En Ukraine, environ cinq millions de chrétiens se réclament du catholicisme. Ils sont géographiquement implantés dans les régions les plus occidentales de l'Ukraine; les parties centrale et orientale du pays étant majoritairement orthodoxes. Ils relèvent presque tous de l'Église gréco-catholique, dite uniate, une institution particulière qui, tout en dépendant de l'Église romaine, conserve des traits communs avec les orthodoxes tels que l'utilisation de la liturgie byzantine et la possibilité aux hommes mariés de devenir prêtres.
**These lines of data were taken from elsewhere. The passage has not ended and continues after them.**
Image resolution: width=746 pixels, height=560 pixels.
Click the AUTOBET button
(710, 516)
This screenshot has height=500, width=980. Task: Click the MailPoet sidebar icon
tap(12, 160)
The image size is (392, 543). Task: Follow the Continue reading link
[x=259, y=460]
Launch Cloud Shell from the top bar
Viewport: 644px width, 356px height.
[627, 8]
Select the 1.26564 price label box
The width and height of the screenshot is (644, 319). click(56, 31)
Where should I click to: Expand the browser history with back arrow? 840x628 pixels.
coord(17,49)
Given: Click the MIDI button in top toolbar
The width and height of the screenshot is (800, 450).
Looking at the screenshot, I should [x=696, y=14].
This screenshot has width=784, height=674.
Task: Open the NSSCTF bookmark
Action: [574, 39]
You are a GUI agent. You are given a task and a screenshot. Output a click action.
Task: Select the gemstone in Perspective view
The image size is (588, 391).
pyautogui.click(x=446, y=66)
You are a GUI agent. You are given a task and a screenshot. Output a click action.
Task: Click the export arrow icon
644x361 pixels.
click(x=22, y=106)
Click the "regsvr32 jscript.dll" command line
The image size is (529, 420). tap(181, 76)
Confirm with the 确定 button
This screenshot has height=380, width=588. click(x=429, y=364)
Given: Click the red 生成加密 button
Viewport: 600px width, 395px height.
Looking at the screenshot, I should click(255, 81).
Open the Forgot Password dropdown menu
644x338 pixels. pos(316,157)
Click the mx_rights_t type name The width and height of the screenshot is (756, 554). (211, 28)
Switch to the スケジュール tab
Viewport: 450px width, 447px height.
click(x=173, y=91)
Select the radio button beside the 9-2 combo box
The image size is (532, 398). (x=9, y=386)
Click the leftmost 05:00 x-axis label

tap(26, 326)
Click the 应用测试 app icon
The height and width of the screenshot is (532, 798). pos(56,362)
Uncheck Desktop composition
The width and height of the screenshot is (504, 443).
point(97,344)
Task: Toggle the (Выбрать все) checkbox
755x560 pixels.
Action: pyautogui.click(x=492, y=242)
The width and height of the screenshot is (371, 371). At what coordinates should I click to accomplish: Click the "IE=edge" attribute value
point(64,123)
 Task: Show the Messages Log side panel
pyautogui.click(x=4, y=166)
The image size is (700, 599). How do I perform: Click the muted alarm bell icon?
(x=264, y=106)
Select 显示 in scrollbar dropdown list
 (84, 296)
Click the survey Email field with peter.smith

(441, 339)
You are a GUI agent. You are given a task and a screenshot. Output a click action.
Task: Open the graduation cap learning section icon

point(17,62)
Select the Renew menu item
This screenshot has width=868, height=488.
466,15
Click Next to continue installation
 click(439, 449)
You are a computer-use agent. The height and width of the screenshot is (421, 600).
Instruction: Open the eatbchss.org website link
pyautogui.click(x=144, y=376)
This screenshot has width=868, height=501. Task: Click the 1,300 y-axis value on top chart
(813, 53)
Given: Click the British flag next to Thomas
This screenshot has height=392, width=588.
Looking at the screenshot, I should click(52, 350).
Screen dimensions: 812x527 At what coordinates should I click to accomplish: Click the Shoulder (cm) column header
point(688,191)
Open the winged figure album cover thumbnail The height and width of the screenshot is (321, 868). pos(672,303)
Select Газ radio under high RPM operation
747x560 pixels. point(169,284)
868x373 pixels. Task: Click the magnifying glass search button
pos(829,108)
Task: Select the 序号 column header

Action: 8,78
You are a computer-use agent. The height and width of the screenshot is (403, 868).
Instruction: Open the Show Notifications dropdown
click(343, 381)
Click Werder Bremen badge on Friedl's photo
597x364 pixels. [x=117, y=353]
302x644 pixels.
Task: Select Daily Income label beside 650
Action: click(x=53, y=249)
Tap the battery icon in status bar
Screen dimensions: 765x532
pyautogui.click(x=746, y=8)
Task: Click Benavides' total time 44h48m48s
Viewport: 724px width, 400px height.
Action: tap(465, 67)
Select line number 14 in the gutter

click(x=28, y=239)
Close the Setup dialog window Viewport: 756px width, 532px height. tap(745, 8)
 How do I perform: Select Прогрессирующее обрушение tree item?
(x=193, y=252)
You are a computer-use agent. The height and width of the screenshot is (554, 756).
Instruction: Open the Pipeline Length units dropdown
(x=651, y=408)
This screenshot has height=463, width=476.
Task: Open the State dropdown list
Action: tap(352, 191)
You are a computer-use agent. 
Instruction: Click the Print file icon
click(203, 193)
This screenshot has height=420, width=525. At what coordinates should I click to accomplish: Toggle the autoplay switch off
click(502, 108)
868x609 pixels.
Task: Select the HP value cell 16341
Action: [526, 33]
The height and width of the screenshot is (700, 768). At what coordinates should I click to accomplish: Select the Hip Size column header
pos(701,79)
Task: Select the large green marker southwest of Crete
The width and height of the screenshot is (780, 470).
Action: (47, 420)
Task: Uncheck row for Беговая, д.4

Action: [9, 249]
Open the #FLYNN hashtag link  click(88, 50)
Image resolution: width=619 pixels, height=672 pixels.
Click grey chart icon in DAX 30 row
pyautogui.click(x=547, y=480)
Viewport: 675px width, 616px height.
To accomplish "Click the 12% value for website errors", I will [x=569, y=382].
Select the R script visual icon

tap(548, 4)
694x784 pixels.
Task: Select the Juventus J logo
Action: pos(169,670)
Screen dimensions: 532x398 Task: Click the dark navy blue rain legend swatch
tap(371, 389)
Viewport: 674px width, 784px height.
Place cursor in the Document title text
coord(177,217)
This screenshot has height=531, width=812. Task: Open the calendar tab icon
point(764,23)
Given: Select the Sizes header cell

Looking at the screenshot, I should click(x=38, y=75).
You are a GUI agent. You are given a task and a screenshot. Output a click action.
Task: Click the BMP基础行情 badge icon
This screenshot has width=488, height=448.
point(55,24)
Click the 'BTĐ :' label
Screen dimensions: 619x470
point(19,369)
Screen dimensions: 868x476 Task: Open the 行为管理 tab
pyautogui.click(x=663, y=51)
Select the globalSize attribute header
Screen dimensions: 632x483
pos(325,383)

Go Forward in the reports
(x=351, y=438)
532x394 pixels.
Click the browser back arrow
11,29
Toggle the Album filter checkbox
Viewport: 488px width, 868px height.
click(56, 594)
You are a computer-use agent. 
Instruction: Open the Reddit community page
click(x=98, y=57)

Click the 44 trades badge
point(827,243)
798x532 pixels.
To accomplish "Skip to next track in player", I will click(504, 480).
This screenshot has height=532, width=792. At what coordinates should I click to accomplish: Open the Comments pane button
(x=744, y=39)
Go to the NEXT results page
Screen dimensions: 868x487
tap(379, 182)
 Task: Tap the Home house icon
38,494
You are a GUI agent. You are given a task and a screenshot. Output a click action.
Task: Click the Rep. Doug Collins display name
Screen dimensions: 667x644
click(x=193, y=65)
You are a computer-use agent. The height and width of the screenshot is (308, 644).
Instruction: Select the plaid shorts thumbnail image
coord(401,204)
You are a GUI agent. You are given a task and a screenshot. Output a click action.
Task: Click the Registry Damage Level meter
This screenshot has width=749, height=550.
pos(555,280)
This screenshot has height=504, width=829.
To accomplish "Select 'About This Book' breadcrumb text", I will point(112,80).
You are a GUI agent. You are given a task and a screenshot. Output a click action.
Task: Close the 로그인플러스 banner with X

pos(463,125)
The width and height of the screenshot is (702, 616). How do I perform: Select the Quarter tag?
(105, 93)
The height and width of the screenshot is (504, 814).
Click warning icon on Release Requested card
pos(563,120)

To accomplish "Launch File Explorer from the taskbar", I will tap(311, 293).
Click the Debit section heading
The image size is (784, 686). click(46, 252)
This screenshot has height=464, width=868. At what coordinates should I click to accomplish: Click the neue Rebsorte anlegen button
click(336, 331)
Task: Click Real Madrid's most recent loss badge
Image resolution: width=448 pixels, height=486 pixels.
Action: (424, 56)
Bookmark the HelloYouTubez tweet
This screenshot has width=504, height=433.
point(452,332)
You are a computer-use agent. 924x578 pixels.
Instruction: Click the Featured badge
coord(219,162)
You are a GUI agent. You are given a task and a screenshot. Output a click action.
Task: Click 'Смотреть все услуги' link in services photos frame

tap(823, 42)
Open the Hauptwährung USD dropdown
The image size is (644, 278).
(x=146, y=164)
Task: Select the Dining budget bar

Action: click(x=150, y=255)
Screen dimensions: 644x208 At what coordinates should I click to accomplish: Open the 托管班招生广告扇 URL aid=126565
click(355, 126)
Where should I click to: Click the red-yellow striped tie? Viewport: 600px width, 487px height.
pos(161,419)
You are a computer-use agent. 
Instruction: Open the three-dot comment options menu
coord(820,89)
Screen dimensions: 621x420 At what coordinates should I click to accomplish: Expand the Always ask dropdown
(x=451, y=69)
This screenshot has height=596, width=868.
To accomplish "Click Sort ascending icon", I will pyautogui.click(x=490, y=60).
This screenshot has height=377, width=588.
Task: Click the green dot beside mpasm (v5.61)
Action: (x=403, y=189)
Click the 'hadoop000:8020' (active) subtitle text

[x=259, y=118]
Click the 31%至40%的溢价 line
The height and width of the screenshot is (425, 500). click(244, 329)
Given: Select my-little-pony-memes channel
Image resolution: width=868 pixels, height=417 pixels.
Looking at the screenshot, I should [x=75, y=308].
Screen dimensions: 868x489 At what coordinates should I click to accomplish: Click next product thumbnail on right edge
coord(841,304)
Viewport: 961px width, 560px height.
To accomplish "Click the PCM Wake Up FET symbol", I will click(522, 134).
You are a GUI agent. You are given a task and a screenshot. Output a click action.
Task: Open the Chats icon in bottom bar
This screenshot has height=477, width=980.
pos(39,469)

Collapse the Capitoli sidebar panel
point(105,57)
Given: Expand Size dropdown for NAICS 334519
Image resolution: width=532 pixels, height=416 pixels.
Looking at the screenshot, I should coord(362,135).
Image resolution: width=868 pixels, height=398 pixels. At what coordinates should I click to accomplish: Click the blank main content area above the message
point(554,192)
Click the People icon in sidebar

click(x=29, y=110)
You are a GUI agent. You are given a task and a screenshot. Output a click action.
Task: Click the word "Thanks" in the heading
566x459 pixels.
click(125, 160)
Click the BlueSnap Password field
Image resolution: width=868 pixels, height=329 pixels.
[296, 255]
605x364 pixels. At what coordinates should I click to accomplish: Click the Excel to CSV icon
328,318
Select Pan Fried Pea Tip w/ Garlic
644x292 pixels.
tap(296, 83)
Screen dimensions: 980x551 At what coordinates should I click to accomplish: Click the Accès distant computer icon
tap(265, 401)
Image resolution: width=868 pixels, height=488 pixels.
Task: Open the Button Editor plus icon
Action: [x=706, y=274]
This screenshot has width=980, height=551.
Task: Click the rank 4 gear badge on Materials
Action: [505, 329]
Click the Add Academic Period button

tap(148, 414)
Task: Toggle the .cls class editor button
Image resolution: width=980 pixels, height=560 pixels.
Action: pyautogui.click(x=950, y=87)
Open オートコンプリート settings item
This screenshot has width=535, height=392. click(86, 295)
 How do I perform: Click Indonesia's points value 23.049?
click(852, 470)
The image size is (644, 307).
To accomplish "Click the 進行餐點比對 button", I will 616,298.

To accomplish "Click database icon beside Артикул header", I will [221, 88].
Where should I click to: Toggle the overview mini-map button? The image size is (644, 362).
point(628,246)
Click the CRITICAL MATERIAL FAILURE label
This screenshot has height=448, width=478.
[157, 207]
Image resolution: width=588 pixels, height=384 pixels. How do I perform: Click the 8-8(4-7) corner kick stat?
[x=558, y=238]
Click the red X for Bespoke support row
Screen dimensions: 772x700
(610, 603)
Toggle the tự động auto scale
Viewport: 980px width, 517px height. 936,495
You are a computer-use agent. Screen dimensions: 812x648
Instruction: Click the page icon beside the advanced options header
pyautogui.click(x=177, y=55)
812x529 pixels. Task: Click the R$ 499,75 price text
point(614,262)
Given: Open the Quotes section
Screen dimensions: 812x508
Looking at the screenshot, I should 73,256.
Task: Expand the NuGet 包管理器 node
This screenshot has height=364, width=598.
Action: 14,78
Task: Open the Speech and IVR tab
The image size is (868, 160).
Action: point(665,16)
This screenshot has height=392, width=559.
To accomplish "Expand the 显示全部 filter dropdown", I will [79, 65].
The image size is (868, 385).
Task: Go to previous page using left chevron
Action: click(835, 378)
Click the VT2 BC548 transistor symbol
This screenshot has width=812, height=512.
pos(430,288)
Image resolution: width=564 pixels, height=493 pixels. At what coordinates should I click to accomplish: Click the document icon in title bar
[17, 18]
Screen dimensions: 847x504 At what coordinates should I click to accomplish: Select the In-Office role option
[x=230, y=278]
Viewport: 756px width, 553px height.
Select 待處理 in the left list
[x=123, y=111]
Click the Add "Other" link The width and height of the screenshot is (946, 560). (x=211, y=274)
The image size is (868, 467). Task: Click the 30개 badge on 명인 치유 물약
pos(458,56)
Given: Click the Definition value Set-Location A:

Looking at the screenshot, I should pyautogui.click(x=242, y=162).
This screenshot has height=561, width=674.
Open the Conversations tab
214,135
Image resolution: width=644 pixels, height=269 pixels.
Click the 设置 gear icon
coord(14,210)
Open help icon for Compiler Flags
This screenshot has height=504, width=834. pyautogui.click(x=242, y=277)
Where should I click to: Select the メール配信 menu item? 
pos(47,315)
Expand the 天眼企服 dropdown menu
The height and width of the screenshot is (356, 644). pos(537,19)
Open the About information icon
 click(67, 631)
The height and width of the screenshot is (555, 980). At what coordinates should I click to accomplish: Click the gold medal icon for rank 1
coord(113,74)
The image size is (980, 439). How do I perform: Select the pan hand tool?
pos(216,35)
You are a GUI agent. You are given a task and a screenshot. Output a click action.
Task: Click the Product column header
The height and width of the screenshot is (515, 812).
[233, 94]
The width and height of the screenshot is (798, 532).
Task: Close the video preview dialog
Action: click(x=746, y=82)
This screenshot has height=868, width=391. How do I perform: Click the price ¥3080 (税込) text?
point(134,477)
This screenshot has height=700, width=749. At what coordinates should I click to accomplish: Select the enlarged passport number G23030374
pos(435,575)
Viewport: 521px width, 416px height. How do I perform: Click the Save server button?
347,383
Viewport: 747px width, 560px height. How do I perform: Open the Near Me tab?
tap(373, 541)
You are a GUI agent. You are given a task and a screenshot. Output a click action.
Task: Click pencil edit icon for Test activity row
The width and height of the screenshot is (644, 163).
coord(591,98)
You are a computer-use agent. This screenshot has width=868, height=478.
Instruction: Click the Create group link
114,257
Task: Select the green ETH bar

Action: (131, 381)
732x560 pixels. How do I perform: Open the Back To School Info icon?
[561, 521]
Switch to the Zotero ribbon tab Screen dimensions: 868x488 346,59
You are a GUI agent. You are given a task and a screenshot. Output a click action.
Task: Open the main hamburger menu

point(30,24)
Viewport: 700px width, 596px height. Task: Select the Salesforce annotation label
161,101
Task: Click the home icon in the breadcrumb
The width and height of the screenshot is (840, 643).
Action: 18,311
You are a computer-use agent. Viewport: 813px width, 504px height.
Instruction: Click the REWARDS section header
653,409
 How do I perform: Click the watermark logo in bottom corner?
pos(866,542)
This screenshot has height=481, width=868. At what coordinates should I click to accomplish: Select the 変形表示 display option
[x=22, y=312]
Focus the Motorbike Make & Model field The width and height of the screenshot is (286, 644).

L'Ukraine, à la suite d'accords avec Byzance, adopta officiellement le christianisme en 988 et fut évangélisée par des missionnaires orthodoxes. Son clergé dépendait intégralement du patriarcat de Constantinople. Aux XIIe-XIIIe siècles, les territoires occidentaux de l'Ukraine actuelle furent annexé par le royaume polono-lituanien de religion catholique. C'est dans ce contexte que la hiérarchie ecclésiastique ukrainienne décida dans sa majorité de s'unir avec Rome et que fut signé en 1596 l'accord de Brest-Litovsk instituant l'Église gréco-catholique et ses particularités. Les Ukrainiens des régions occidentales furent particulièrement nombreux à se convertir au catholicisme en raison de la position géographique privilégiée de la région, plus proche du reste de l'Europe.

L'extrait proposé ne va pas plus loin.